■ What is expected
Everything from the line holding "You are a computer-use" to the end of the listing below should be copied exactly, line for line, minus the pictures.

********************

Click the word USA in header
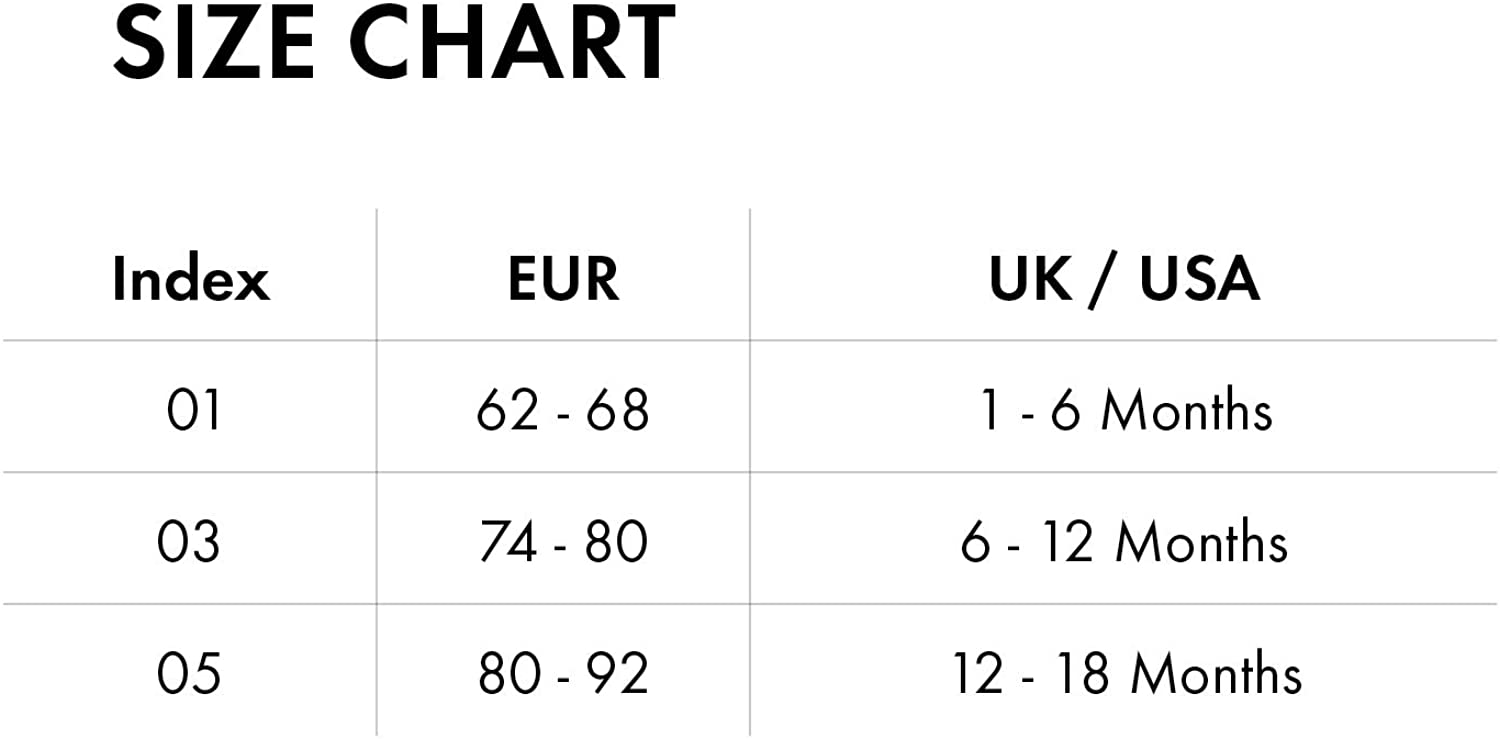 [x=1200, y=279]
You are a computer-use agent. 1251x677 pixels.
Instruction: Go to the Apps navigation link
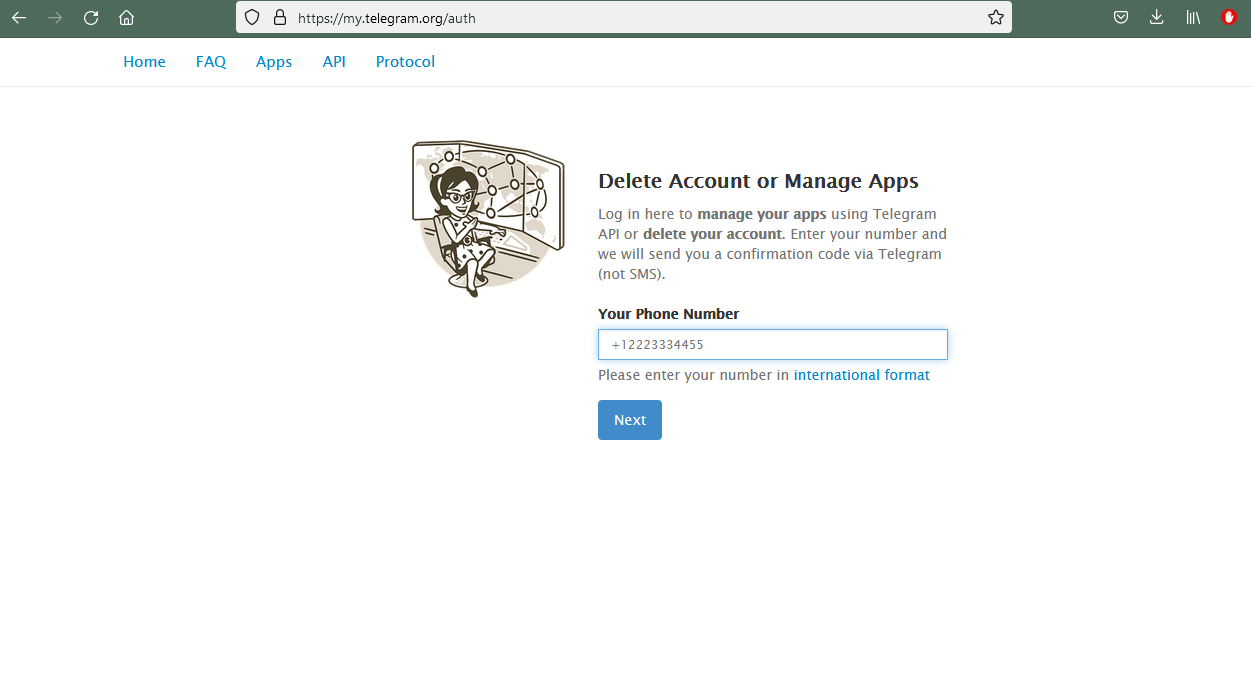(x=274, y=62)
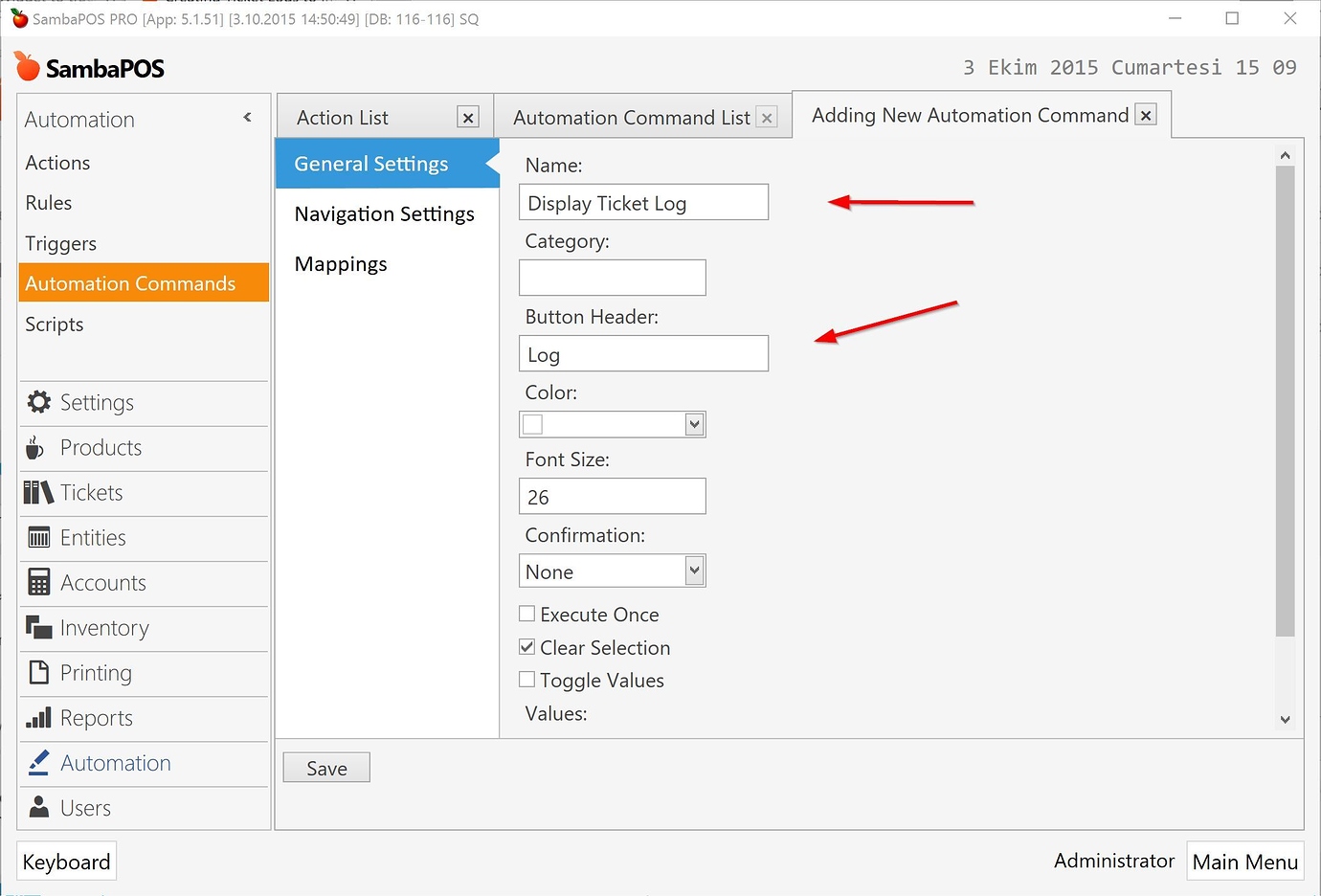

********************

■ Output below
You are a computer-use agent. 1251x677 pixels.
Instruction: Go to the Apps navigation link
(x=274, y=62)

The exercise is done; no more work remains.